Кино серьезно началось для меня все с фильма «Гололед» Михаила Брашинского, потом был фильм «Небо, самолет, девушка» Сторожевой и Литвиновой. И дальше пошло-поехало, я стал этим заниматься и в результате поработал с Соловьевым, с Бодровым, с Хлебниковым, с Попогребским, с Бусловым, с Хомерики, с Германом, с Лерой Германикой и многими другими. И все это с легкой подачи Пети Хазизова.
И мне и Гансу казалось, что чтобы ни случилось, ничто не убьет наш Pat Holman, потому что мы не держимся ни за стиль, ни за правила, играем в разные игры, даже насочиняли театр.
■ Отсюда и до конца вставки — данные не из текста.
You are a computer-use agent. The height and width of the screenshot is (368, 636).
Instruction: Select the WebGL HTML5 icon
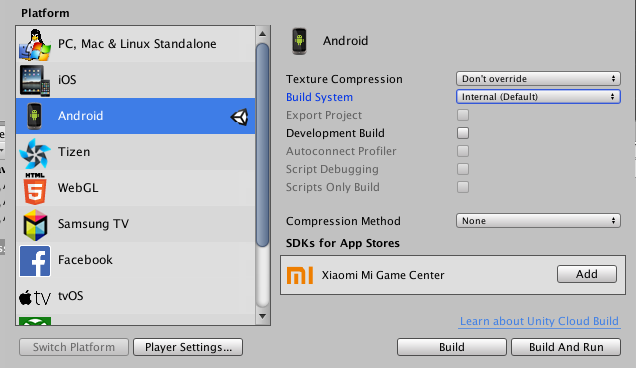[x=35, y=189]
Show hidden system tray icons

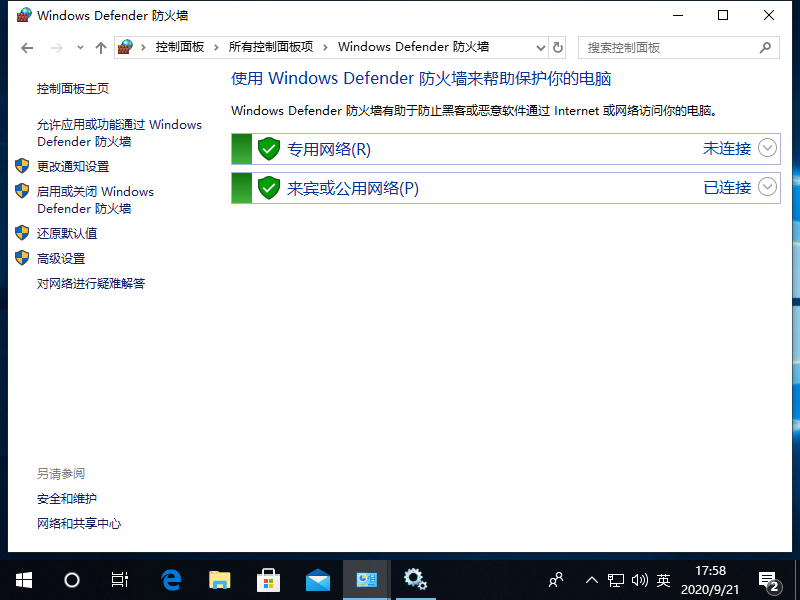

Сейчас, когда я смотрю на это, слушаю, понимаю, что это время безвозвратно ушло, и оно ушло в песок. Это поразительно, потому что мне казалось, что это взрыв и революция, а результате не осталось ничего. Оно осталось в культурологических и музыковедческих дискуссиях, ну и, конечно, в сетях, где много фанатов. Это удивительный парадокс, который я не могу осмыслить. Как я понимаю единственное, чем я занят сейчас и был занят тогда, – это пропускать через себя время, и адекватно рефлексировать на него, это, видимо, и есть моя профессиональная деятельность, чтобы никогда не выпадать из времени, находиться в нем, а оно – в тебе и с ним работать, при этом неважно, что ты делаешь – пишешь, монтируешь или музицируешь.